## Task to complete
Find the line containing "[App Android] (81, 2519)" in the entries below. Restate it and each line after it, word for word, up to and including the line containing "Dámské (935, 12)".
(Material supplied)
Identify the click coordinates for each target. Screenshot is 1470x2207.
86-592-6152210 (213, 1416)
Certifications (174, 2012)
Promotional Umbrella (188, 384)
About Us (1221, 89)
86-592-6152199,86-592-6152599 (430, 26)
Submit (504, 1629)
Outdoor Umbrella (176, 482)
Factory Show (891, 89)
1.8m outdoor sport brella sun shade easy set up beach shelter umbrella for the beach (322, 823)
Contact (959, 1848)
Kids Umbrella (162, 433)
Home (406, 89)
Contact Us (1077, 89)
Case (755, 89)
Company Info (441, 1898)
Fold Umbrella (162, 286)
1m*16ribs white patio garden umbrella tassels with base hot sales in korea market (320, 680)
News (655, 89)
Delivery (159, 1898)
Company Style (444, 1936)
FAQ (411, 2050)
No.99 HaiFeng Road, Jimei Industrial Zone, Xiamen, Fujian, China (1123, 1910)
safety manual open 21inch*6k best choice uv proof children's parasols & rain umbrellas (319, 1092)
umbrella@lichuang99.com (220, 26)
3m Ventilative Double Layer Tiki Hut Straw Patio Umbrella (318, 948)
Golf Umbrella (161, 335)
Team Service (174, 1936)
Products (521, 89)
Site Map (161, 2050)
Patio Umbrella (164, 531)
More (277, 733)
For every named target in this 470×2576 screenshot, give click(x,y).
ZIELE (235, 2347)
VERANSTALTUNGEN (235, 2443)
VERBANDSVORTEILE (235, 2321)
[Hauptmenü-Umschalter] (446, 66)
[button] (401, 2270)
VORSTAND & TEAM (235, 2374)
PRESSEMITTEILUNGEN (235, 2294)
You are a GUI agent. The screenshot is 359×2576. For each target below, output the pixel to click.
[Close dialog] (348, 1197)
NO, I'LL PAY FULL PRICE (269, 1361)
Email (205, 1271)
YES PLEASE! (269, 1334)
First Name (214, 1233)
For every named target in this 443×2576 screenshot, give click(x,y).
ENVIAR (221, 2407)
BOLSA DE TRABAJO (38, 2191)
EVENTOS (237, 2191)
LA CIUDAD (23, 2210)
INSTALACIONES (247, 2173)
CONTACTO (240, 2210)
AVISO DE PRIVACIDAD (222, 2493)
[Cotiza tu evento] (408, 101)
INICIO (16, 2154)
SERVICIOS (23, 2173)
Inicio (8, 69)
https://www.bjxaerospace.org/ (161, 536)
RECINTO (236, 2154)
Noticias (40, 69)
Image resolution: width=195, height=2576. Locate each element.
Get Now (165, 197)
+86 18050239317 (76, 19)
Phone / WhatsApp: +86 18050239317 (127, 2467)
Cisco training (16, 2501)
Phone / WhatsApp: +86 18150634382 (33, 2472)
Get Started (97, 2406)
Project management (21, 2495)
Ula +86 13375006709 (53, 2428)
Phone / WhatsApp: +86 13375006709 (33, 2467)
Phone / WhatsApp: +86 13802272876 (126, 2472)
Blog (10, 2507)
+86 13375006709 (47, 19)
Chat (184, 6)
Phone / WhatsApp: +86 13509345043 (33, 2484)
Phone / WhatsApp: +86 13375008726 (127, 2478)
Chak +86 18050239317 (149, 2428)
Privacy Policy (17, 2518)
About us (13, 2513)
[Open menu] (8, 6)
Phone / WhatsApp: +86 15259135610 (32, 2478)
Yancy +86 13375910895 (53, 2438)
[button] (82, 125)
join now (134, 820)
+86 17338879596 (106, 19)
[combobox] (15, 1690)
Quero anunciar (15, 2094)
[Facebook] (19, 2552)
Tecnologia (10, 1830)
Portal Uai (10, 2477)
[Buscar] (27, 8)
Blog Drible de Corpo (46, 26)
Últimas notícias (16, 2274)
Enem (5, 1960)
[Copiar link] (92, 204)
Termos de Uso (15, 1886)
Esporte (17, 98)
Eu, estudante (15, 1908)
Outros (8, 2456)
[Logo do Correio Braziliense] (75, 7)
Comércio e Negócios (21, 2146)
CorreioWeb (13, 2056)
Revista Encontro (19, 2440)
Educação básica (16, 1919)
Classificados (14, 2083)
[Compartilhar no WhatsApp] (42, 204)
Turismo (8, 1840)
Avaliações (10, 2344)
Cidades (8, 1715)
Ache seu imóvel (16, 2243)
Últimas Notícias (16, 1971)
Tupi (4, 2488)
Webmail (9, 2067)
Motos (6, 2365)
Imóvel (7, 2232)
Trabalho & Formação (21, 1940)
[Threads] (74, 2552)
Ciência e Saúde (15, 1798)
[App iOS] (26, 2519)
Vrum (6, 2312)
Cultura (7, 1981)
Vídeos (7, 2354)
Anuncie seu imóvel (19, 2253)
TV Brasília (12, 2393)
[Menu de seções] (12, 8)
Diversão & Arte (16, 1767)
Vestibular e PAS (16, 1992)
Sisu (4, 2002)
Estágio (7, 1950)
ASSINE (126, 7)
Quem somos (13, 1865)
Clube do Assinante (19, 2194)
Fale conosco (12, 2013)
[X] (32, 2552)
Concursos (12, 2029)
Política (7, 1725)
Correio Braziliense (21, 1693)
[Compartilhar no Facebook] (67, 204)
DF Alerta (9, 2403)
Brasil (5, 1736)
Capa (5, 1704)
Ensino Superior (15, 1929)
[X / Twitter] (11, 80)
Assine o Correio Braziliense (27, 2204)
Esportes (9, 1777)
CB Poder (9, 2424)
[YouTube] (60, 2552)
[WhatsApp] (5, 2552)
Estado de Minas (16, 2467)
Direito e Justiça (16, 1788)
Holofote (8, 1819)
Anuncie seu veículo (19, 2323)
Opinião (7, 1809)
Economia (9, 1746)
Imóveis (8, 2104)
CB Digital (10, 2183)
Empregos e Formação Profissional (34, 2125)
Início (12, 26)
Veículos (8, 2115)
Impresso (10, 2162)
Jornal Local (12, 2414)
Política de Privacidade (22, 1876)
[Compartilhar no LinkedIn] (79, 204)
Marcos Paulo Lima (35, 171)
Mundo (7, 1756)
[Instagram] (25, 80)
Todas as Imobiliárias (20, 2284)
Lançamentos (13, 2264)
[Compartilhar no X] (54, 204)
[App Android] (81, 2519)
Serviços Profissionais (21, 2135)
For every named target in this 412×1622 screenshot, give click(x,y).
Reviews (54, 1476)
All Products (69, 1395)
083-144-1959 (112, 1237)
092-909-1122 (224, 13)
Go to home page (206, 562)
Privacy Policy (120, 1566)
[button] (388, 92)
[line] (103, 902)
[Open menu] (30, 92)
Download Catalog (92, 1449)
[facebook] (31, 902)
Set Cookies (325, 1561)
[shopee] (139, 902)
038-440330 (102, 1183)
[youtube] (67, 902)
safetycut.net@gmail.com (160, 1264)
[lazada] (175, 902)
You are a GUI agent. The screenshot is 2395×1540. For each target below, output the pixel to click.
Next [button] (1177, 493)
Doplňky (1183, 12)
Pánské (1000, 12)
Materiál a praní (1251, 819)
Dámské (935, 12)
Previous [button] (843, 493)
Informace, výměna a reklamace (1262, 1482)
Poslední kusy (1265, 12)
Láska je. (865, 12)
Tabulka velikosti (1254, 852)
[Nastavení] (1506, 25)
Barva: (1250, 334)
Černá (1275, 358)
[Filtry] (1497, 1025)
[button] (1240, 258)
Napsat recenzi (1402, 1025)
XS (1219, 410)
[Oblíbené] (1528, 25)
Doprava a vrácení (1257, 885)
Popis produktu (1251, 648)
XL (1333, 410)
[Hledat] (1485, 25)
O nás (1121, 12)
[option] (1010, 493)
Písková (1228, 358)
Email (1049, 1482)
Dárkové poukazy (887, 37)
(End Material supplied)
## Your response
[App Android] (81, 2519)
Serviços Profissionais (21, 2135)
For every named target in this 412×1622 screenshot, give click(x,y).
Reviews (54, 1476)
All Products (69, 1395)
083-144-1959 (112, 1237)
092-909-1122 (224, 13)
Go to home page (206, 562)
Privacy Policy (120, 1566)
[button] (388, 92)
[line] (103, 902)
[Open menu] (30, 92)
Download Catalog (92, 1449)
[facebook] (31, 902)
Set Cookies (325, 1561)
[shopee] (139, 902)
038-440330 (102, 1183)
[youtube] (67, 902)
safetycut.net@gmail.com (160, 1264)
[lazada] (175, 902)
You are a GUI agent. The screenshot is 2395×1540. For each target below, output the pixel to click.
Next [button] (1177, 493)
Doplňky (1183, 12)
Pánské (1000, 12)
Materiál a praní (1251, 819)
Dámské (935, 12)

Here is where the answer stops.